Categoria: Documentos Históricos


COMISSÃO PARLAMENTAR DE INQUÉRITO – CPI – PARA INVESTIGAR AS DENÚNCIAS DE OCUPAÇÃO DE TERRAS E LAVAGEM DE DINHEIRO, ATRAVÉS DE AÇÕES DIVERSAS, INCLUSIVE COMPRA FICTÍCIA DE IMÓVEIS, COM MANIPULAÇÕES RELATIVAS A REGISTRO DE IMÓVEIS E SONEGAÇÃO DE IMPOSTOS E EMOLUMENTOS – (RESOLUÇÃO Nº 1401/2006)
Serviço Nacional de Informações – Agência Rio de Janeiro: problemas fundiários no Estado do Rio de Janeiro
Encaminhamento n.º 067/1775/ARJ/SNI
Denúncia dirigida ao Governador do Estado do Rio de Janeiro, versando sobre a situação das terras localizadas na Baixada de Jacarepaguá, Barra da Tijuca, Pontal de Sernambetiba e Guaratiba, que estão sendo objeto de grilagem, envolvendo Holophernes Castro, Pasquale Mauro, Oei Tjong Hiong e outros.

AS LUTAS PELAS TERRAS EM JACAREPAGUÁ E REGIÃO DAS VARGENS DURANTE O GOVERNO CARLOS LACERDA
No início da década de 1960, o Partido Comunista Brasileiro já havia adotado um rumo de total conciliação com os setores da burguesia nacional, seja do meio urbano quanto do meio rural. Mas ainda havia algumas forças conservadoras cuja aliança ou parceria era tida como inviável para o PCB. Uma delas era a UDN, especialmente a sua liderança maior – Carlos Lacerda. Era esta a figura a ser combatida, talvez o principal adversário político do PCB no âmbito do estado da Guanabara. A ele seriam dirigidos a partir do início da década de 60 os principais e mais intensos ataques, mais até do que ao “império ianque”.
Lacerda seria responsabilizado por todos os infortúnios vividos pela população carioca e o Novos Rumos (novo nome do jornal do PCB) tentava demonstrá-lo seja através de editoriais e reportagens ou de pequenas “homenagens”, como a que foi concedida na forma de uma música de autoria de Sarandy, leitor assíduo do jornal:
Nas eleições
quanto potoca,
mil ilusões
pro carioca
Hoje está vendo
o tempo perdeu,
e está sofrendo
quem te elegeu
A água sumiu
o “bicho” rendeu, o povo sentiu
e se arrependeu
Ao progresso
sois um estorvo,
filho da Esso
maldito Corvo
Ódio da farda
é tua sina
o rio da guarda
virou piscina
ódios internos
ódios antigos
crias infernos
mata-mendigos
(Novos Rumos, 06-12/09/63, p.6.)
◆ ◆ ◆ ◆
Atividades propostas:
1: Indique se cada afirmação abaixo está de acordo com o trecho selecionado, respondendo sim ou não e citando as palavras do trecho que decidem a questão. (a) No início da década de 1960, o PCB considerava possível uma aliança com a UDN. (b) Novos Rumos era o novo nome do jornal do PCB. (c) A música citada foi composta por um leitor assíduo do jornal.
2: Reproduza a parte do trecho selecionado que começa nas palavras "Categoria: Documentos Históricos" e termina depois de "(RESOLUÇÃO Nº 1401/2006)".

Dados fornecidos:
◆ ◆ ◆ ◆
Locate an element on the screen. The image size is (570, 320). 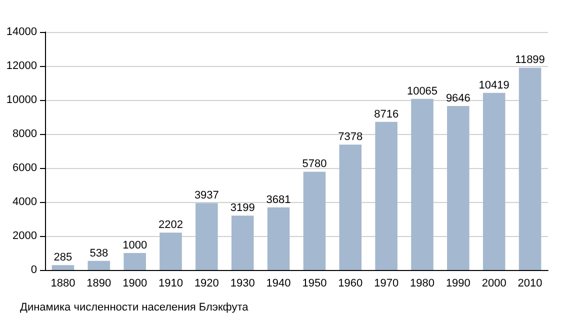
data-label: 3937 is located at coordinates (206, 196).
◆ ◆ ◆ ◆
Respostas:
1:
(a) Não: "Mas ainda havia algumas forças conservadoras cuja aliança ou parceria era tida como inviável para o PCB. Uma delas era a UDN"
(b) Sim: "o Novos Rumos (novo nome do jornal do PCB)"
(c) Sim: "uma música de autoria de Sarandy, leitor assíduo do jornal"

2:
Categoria: Documentos Históricos


COMISSÃO PARLAMENTAR DE INQUÉRITO – CPI – PARA INVESTIGAR AS DENÚNCIAS DE OCUPAÇÃO DE TERRAS E LAVAGEM DE DINHEIRO, ATRAVÉS DE AÇÕES DIVERSAS, INCLUSIVE COMPRA FICTÍCIA DE IMÓVEIS, COM MANIPULAÇÕES RELATIVAS A REGISTRO DE IMÓVEIS E SONEGAÇÃO DE IMPOSTOS E EMOLUMENTOS – (RESOLUÇÃO Nº 1401/2006)